- **WHAT YOU ARE ASKED TO DO**
Convert every line of the listing below into a Markdown table with two columns, Row and Line. Number the rows in order and leave out blank lines.

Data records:
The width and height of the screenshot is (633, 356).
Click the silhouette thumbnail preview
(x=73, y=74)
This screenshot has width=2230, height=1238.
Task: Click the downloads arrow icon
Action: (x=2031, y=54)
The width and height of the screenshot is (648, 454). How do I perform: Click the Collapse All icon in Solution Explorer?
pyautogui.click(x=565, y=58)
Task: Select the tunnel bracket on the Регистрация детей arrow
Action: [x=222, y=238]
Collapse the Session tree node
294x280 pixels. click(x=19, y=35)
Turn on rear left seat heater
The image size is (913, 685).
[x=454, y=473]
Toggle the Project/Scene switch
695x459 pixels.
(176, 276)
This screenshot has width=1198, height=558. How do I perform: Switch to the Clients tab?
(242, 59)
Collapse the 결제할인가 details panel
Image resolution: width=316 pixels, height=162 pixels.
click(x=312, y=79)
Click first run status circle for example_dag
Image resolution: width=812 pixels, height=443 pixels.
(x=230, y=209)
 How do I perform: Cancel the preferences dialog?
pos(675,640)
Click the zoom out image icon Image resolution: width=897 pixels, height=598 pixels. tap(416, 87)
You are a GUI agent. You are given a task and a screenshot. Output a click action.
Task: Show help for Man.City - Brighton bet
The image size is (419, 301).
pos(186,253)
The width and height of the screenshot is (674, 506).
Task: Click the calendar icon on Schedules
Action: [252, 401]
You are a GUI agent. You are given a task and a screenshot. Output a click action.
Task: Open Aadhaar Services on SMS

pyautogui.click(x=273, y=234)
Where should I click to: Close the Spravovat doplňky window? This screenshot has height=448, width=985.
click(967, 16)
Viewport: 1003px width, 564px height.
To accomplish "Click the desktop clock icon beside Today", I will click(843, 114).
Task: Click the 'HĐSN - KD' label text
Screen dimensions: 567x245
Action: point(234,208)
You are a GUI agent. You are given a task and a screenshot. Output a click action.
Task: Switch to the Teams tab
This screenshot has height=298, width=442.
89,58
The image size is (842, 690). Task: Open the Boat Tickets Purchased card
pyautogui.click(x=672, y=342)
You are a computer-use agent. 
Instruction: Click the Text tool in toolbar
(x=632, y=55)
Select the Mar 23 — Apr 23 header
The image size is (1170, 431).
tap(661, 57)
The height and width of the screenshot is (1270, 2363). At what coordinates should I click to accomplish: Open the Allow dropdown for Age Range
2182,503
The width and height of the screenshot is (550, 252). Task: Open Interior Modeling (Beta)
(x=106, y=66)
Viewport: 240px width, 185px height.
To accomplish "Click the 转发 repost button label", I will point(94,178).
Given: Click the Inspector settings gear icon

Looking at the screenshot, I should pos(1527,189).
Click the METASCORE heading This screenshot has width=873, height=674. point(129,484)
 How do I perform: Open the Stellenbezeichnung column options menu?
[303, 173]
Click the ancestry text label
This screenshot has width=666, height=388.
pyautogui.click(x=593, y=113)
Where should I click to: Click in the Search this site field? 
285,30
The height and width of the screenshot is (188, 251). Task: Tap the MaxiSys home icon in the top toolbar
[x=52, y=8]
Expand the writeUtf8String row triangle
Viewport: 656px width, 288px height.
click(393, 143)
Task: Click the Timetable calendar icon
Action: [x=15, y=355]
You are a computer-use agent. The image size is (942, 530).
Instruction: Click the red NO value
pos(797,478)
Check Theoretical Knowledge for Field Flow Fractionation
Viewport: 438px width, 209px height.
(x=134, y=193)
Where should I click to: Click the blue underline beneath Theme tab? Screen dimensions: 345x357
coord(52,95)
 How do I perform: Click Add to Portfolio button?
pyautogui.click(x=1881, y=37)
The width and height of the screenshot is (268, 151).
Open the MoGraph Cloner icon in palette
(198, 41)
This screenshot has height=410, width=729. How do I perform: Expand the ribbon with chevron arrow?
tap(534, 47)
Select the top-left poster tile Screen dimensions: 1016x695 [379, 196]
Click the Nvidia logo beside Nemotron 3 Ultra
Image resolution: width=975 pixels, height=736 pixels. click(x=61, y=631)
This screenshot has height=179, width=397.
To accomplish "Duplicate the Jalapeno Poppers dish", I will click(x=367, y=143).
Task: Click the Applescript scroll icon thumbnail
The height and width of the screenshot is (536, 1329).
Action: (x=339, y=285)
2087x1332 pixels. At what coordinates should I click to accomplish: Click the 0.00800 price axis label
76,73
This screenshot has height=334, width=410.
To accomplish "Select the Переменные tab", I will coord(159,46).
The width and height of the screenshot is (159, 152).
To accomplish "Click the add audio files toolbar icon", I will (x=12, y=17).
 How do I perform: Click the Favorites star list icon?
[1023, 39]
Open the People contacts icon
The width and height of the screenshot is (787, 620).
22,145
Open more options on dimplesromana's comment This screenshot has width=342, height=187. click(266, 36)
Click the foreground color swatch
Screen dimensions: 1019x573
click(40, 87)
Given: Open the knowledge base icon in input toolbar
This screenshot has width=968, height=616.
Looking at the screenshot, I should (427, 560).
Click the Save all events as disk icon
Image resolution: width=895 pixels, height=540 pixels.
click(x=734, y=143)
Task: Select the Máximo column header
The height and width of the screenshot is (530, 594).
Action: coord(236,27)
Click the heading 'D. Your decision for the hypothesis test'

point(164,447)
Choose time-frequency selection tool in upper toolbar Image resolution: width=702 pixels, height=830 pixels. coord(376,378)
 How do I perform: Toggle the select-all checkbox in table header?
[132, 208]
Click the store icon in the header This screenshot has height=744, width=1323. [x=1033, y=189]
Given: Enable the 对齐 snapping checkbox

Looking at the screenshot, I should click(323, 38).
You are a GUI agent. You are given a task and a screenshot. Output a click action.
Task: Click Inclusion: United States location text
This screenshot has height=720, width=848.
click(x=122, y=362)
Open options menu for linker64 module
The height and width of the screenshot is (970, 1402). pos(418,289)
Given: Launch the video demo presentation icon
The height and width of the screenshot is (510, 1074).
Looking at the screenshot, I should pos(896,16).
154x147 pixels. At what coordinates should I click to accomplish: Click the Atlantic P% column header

- **OUTPUT**
| Row | Line |
|---|---|
| 1 | The width and height of the screenshot is (633, 356). |
| 2 | Click the silhouette thumbnail preview |
| 3 | (x=73, y=74) |
| 4 | This screenshot has width=2230, height=1238. |
| 5 | Task: Click the downloads arrow icon |
| 6 | Action: (x=2031, y=54) |
| 7 | The width and height of the screenshot is (648, 454). How do I perform: Click the Collapse All icon in Solution Explorer? |
| 8 | pyautogui.click(x=565, y=58) |
| 9 | Task: Select the tunnel bracket on the Регистрация детей arrow |
| 10 | Action: [x=222, y=238] |
| 11 | Collapse the Session tree node |
| 12 | 294x280 pixels. click(x=19, y=35) |
| 13 | Turn on rear left seat heater |
| 14 | The image size is (913, 685). |
| 15 | [x=454, y=473] |
| 16 | Toggle the Project/Scene switch |
| 17 | 695x459 pixels. |
| 18 | (176, 276) |
| 19 | This screenshot has width=1198, height=558. How do I perform: Switch to the Clients tab? |
| 20 | (242, 59) |
| 21 | Collapse the 결제할인가 details panel |
| 22 | Image resolution: width=316 pixels, height=162 pixels. |
| 23 | click(x=312, y=79) |
| 24 | Click first run status circle for example_dag |
| 25 | Image resolution: width=812 pixels, height=443 pixels. |
| 26 | (x=230, y=209) |
| 27 |  How do I perform: Cancel the preferences dialog? |
| 28 | pos(675,640) |
| 29 | Click the zoom out image icon Image resolution: width=897 pixels, height=598 pixels. tap(416, 87) |
| 30 | You are a GUI agent. You are given a task and a screenshot. Output a click action. |
| 31 | Task: Show help for Man.City - Brighton bet |
| 32 | The image size is (419, 301). |
| 33 | pos(186,253) |
| 34 | The width and height of the screenshot is (674, 506). |
| 35 | Task: Click the calendar icon on Schedules |
| 36 | Action: [252, 401] |
| 37 | You are a GUI agent. You are given a task and a screenshot. Output a click action. |
| 38 | Task: Open Aadhaar Services on SMS |
| 39 | pyautogui.click(x=273, y=234) |
| 40 | Where should I click to: Close the Spravovat doplňky window? This screenshot has height=448, width=985. |
| 41 | click(967, 16) |
| 42 | Viewport: 1003px width, 564px height. |
| 43 | To accomplish "Click the desktop clock icon beside Today", I will click(843, 114). |
| 44 | Task: Click the 'HĐSN - KD' label text |
| 45 | Screen dimensions: 567x245 |
| 46 | Action: point(234,208) |
| 47 | You are a GUI agent. You are given a task and a screenshot. Output a click action. |
| 48 | Task: Switch to the Teams tab |
| 49 | This screenshot has height=298, width=442. |
| 50 | 89,58 |
| 51 | The image size is (842, 690). Task: Open the Boat Tickets Purchased card |
| 52 | pyautogui.click(x=672, y=342) |
| 53 | You are a computer-use agent.  |
| 54 | Instruction: Click the Text tool in toolbar |
| 55 | (x=632, y=55) |
| 56 | Select the Mar 23 — Apr 23 header |
| 57 | The image size is (1170, 431). |
| 58 | tap(661, 57) |
| 59 | The height and width of the screenshot is (1270, 2363). At what coordinates should I click to accomplish: Open the Allow dropdown for Age Range |
| 60 | 2182,503 |
| 61 | The width and height of the screenshot is (550, 252). Task: Open Interior Modeling (Beta) |
| 62 | (x=106, y=66) |
| 63 | Viewport: 240px width, 185px height. |
| 64 | To accomplish "Click the 转发 repost button label", I will point(94,178). |
| 65 | Given: Click the Inspector settings gear icon |
| 66 | Looking at the screenshot, I should pos(1527,189). |
| 67 | Click the METASCORE heading This screenshot has width=873, height=674. point(129,484) |
| 68 |  How do I perform: Open the Stellenbezeichnung column options menu? |
| 69 | [303, 173] |
| 70 | Click the ancestry text label |
| 71 | This screenshot has width=666, height=388. |
| 72 | pyautogui.click(x=593, y=113) |
| 73 | Where should I click to: Click in the Search this site field?  |
| 74 | 285,30 |
| 75 | The height and width of the screenshot is (188, 251). Task: Tap the MaxiSys home icon in the top toolbar |
| 76 | [x=52, y=8] |
| 77 | Expand the writeUtf8String row triangle |
| 78 | Viewport: 656px width, 288px height. |
| 79 | click(393, 143) |
| 80 | Task: Click the Timetable calendar icon |
| 81 | Action: [x=15, y=355] |
| 82 | You are a computer-use agent. The image size is (942, 530). |
| 83 | Instruction: Click the red NO value |
| 84 | pos(797,478) |
| 85 | Check Theoretical Knowledge for Field Flow Fractionation |
| 86 | Viewport: 438px width, 209px height. |
| 87 | (x=134, y=193) |
| 88 | Where should I click to: Click the blue underline beneath Theme tab? Screen dimensions: 345x357 |
| 89 | coord(52,95) |
| 90 |  How do I perform: Click Add to Portfolio button? |
| 91 | pyautogui.click(x=1881, y=37) |
| 92 | The width and height of the screenshot is (268, 151). |
| 93 | Open the MoGraph Cloner icon in palette |
| 94 | (198, 41) |
| 95 | This screenshot has height=410, width=729. How do I perform: Expand the ribbon with chevron arrow? |
| 96 | tap(534, 47) |
| 97 | Select the top-left poster tile Screen dimensions: 1016x695 [379, 196] |
| 98 | Click the Nvidia logo beside Nemotron 3 Ultra |
| 99 | Image resolution: width=975 pixels, height=736 pixels. click(x=61, y=631) |
| 100 | This screenshot has height=179, width=397. |
| 101 | To accomplish "Duplicate the Jalapeno Poppers dish", I will click(x=367, y=143). |
| 102 | Task: Click the Applescript scroll icon thumbnail |
| 103 | The height and width of the screenshot is (536, 1329). |
| 104 | Action: (x=339, y=285) |
| 105 | 2087x1332 pixels. At what coordinates should I click to accomplish: Click the 0.00800 price axis label |
| 106 | 76,73 |
| 107 | This screenshot has height=334, width=410. |
| 108 | To accomplish "Select the Переменные tab", I will coord(159,46). |
| 109 | The width and height of the screenshot is (159, 152). |
| 110 | To accomplish "Click the add audio files toolbar icon", I will (x=12, y=17). |
| 111 |  How do I perform: Click the Favorites star list icon? |
| 112 | [1023, 39] |
| 113 | Open the People contacts icon |
| 114 | The width and height of the screenshot is (787, 620). |
| 115 | 22,145 |
| 116 | Open more options on dimplesromana's comment This screenshot has width=342, height=187. click(266, 36) |
| 117 | Click the foreground color swatch |
| 118 | Screen dimensions: 1019x573 |
| 119 | click(40, 87) |
| 120 | Given: Open the knowledge base icon in input toolbar |
| 121 | This screenshot has width=968, height=616. |
| 122 | Looking at the screenshot, I should (427, 560). |
| 123 | Click the Save all events as disk icon |
| 124 | Image resolution: width=895 pixels, height=540 pixels. |
| 125 | click(x=734, y=143) |
| 126 | Task: Select the Máximo column header |
| 127 | The height and width of the screenshot is (530, 594). |
| 128 | Action: coord(236,27) |
| 129 | Click the heading 'D. Your decision for the hypothesis test' |
| 130 | point(164,447) |
| 131 | Choose time-frequency selection tool in upper toolbar Image resolution: width=702 pixels, height=830 pixels. coord(376,378) |
| 132 |  How do I perform: Toggle the select-all checkbox in table header? |
| 133 | [132, 208] |
| 134 | Click the store icon in the header This screenshot has height=744, width=1323. [x=1033, y=189] |
| 135 | Given: Enable the 对齐 snapping checkbox |
| 136 | Looking at the screenshot, I should click(323, 38). |
| 137 | You are a GUI agent. You are given a task and a screenshot. Output a click action. |
| 138 | Task: Click Inclusion: United States location text |
| 139 | This screenshot has height=720, width=848. |
| 140 | click(x=122, y=362) |
| 141 | Open options menu for linker64 module |
| 142 | The height and width of the screenshot is (970, 1402). pos(418,289) |
| 143 | Given: Launch the video demo presentation icon |
| 144 | The height and width of the screenshot is (510, 1074). |
| 145 | Looking at the screenshot, I should pos(896,16). |
| 146 | 154x147 pixels. At what coordinates should I click to accomplish: Click the Atlantic P% column header |